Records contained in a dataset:
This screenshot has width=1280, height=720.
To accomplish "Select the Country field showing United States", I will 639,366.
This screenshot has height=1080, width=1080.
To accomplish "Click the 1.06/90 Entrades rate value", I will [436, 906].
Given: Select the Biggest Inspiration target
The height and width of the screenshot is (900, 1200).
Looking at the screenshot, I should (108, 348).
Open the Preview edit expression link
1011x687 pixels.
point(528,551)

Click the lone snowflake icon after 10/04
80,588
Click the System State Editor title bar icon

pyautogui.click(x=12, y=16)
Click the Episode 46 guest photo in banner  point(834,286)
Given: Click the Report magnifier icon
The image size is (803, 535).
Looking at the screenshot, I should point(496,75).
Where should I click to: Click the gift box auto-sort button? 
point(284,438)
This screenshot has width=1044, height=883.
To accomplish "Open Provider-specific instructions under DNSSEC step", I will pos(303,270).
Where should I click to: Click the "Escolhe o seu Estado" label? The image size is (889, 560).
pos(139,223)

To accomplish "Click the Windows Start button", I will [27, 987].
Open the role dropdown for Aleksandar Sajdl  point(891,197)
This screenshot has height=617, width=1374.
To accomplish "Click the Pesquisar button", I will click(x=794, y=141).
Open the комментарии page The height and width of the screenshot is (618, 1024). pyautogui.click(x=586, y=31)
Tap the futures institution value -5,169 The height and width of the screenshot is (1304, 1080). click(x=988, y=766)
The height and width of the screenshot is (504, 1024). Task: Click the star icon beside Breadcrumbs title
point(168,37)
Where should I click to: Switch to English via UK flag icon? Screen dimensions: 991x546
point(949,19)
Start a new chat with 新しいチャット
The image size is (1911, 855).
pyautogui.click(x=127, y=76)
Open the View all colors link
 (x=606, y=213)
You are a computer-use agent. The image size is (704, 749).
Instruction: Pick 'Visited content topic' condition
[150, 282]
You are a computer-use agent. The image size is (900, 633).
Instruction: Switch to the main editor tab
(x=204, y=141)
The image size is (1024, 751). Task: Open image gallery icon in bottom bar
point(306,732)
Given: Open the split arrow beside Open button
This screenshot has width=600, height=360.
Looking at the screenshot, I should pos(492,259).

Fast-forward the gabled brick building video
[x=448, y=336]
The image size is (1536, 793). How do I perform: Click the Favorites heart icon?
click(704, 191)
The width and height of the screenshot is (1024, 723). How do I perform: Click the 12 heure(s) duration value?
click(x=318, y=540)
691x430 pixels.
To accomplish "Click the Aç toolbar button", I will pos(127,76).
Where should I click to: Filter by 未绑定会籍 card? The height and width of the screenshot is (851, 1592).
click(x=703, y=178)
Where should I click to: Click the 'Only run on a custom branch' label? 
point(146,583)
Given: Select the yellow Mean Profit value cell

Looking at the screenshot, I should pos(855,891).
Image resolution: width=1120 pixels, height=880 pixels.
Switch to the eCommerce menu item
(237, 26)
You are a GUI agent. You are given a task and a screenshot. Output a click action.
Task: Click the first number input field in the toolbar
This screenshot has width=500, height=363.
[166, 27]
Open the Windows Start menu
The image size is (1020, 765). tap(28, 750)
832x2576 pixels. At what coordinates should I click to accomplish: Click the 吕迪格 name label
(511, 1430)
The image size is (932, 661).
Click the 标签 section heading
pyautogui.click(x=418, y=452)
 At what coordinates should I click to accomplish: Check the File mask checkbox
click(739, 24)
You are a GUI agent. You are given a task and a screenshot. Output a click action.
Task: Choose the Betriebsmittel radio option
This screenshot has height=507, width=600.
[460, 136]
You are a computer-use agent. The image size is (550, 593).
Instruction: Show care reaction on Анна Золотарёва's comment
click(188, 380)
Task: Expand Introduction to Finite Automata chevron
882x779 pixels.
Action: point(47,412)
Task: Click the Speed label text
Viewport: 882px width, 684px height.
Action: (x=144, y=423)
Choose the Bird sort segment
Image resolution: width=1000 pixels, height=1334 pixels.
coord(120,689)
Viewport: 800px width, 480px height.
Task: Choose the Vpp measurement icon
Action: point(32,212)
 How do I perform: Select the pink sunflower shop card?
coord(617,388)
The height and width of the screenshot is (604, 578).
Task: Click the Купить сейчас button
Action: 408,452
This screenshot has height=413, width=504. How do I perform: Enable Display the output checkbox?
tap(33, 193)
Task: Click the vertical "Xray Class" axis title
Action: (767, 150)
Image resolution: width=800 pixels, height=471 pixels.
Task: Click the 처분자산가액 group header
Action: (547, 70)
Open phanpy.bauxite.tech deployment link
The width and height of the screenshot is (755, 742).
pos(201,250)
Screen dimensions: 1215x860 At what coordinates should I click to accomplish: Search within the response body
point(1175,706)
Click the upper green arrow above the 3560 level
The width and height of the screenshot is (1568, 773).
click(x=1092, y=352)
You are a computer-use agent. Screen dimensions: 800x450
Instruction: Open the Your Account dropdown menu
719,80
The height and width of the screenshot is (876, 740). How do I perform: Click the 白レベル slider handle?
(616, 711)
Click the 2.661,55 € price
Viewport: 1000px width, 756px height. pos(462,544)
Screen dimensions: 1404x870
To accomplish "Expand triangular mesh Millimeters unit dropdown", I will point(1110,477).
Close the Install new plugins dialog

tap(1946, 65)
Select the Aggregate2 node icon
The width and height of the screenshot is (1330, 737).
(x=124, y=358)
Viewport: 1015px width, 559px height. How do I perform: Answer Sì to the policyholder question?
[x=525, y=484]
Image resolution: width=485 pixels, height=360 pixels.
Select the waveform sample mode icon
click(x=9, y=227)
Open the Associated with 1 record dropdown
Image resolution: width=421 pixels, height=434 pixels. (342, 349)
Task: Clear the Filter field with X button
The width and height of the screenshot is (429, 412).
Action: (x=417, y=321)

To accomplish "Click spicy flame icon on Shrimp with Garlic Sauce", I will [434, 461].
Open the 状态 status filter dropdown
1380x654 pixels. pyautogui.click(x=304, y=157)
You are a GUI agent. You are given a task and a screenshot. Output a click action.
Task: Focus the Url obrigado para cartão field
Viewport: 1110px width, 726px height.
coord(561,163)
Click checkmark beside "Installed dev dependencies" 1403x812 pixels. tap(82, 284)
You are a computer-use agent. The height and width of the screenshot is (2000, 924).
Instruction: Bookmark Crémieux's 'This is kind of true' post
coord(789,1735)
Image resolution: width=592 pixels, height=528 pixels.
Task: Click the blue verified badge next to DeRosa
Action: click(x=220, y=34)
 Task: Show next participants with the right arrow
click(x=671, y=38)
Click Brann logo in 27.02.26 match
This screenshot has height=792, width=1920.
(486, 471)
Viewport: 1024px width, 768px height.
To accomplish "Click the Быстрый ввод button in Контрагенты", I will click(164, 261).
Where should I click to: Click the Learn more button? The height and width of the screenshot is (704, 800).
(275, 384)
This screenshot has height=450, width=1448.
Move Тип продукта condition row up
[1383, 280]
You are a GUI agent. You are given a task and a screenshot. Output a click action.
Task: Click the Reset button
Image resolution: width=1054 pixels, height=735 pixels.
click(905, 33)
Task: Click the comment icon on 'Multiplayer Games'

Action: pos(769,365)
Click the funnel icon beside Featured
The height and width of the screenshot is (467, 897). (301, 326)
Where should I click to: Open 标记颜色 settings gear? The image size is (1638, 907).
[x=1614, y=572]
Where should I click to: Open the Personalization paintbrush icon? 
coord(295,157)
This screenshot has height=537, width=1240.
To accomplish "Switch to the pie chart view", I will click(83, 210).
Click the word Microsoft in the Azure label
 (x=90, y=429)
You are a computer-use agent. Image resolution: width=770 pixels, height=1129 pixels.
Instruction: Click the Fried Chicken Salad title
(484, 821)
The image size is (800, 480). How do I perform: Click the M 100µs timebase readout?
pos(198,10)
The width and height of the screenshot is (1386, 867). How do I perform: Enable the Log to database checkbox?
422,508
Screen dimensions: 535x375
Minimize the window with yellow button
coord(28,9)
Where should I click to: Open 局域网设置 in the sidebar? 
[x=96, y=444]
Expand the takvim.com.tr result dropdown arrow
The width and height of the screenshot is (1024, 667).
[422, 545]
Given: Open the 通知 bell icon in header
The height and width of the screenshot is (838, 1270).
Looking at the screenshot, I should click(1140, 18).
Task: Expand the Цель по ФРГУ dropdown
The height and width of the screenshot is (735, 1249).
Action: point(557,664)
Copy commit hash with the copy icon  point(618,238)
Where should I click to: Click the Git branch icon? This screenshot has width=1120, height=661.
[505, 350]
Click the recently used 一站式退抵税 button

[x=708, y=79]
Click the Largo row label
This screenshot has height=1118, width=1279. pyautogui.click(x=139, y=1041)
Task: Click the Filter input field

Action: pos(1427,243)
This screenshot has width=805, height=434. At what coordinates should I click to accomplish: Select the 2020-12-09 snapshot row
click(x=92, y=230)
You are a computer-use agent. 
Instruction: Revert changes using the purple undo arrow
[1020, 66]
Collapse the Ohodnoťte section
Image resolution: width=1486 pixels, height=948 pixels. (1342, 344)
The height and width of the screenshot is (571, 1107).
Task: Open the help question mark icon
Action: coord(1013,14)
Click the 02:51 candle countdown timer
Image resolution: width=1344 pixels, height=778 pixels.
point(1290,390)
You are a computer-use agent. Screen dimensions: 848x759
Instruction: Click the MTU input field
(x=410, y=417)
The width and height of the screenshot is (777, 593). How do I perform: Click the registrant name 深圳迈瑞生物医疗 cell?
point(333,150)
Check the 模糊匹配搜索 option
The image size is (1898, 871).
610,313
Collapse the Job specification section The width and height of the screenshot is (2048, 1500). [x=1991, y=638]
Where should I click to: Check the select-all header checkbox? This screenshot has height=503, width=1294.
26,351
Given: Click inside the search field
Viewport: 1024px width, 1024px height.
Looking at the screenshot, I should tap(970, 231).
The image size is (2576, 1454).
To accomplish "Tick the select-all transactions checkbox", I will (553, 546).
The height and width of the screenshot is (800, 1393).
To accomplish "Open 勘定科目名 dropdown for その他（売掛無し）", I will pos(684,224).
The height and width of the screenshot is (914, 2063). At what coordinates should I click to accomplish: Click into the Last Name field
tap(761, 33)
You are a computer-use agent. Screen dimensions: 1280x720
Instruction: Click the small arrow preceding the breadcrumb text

▶ [Exercise details] Going back over the entries above, copy word for word every line from the one that has "This screenshot has height=537, width=1240." on through the one that has "Check the 模糊匹配搜索 option".

▶ [Task answer]
This screenshot has height=537, width=1240.
To accomplish "Switch to the pie chart view", I will click(83, 210).
Click the word Microsoft in the Azure label
 (x=90, y=429)
You are a computer-use agent. Image resolution: width=770 pixels, height=1129 pixels.
Instruction: Click the Fried Chicken Salad title
(484, 821)
The image size is (800, 480). How do I perform: Click the M 100µs timebase readout?
pos(198,10)
The width and height of the screenshot is (1386, 867). How do I perform: Enable the Log to database checkbox?
422,508
Screen dimensions: 535x375
Minimize the window with yellow button
coord(28,9)
Where should I click to: Open 局域网设置 in the sidebar? 
[x=96, y=444]
Expand the takvim.com.tr result dropdown arrow
The width and height of the screenshot is (1024, 667).
[422, 545]
Given: Open the 通知 bell icon in header
The height and width of the screenshot is (838, 1270).
Looking at the screenshot, I should click(1140, 18).
Task: Expand the Цель по ФРГУ dropdown
The height and width of the screenshot is (735, 1249).
Action: point(557,664)
Copy commit hash with the copy icon  point(618,238)
Where should I click to: Click the Git branch icon? This screenshot has width=1120, height=661.
[505, 350]
Click the recently used 一站式退抵税 button

[x=708, y=79]
Click the Largo row label
This screenshot has height=1118, width=1279. pyautogui.click(x=139, y=1041)
Task: Click the Filter input field

Action: pos(1427,243)
This screenshot has width=805, height=434. At what coordinates should I click to accomplish: Select the 2020-12-09 snapshot row
click(x=92, y=230)
You are a computer-use agent. 
Instruction: Revert changes using the purple undo arrow
[1020, 66]
Collapse the Ohodnoťte section
Image resolution: width=1486 pixels, height=948 pixels. (1342, 344)
The height and width of the screenshot is (571, 1107).
Task: Open the help question mark icon
Action: coord(1013,14)
Click the 02:51 candle countdown timer
Image resolution: width=1344 pixels, height=778 pixels.
point(1290,390)
You are a computer-use agent. Screen dimensions: 848x759
Instruction: Click the MTU input field
(x=410, y=417)
The width and height of the screenshot is (777, 593). How do I perform: Click the registrant name 深圳迈瑞生物医疗 cell?
point(333,150)
Check the 模糊匹配搜索 option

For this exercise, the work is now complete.